Your objective ▸
Using the records below, transcribe word for word the stretch from the line that contains "Given: Click the Cena / ks column header" through the line that contains "Screen dimensions: 1201x565", both end lines included, and nothing else.

Data ▸
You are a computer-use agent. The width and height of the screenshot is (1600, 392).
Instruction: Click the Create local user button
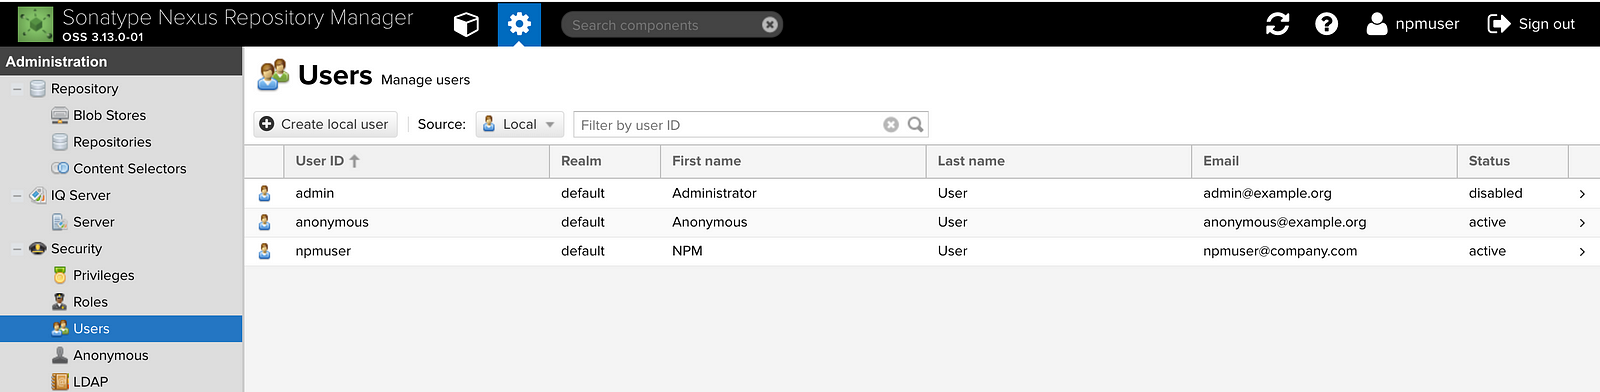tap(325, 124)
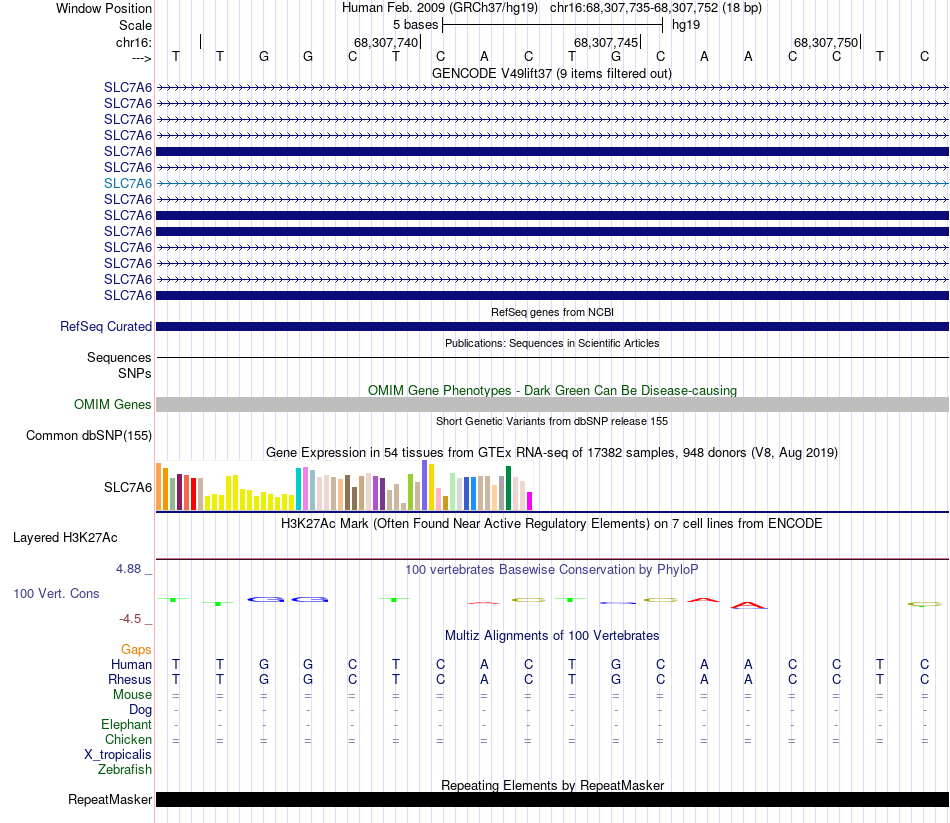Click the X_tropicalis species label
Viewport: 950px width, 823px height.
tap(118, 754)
--
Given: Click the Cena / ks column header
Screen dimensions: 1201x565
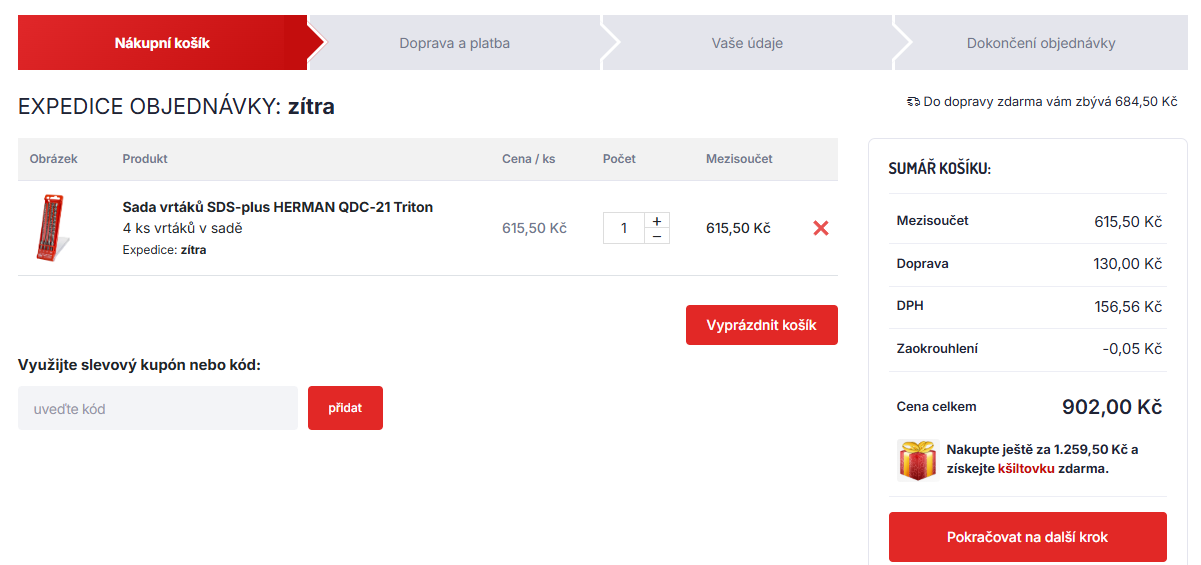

Response area ▸
Given: Click the Cena / ks column header
Screen dimensions: 1201x565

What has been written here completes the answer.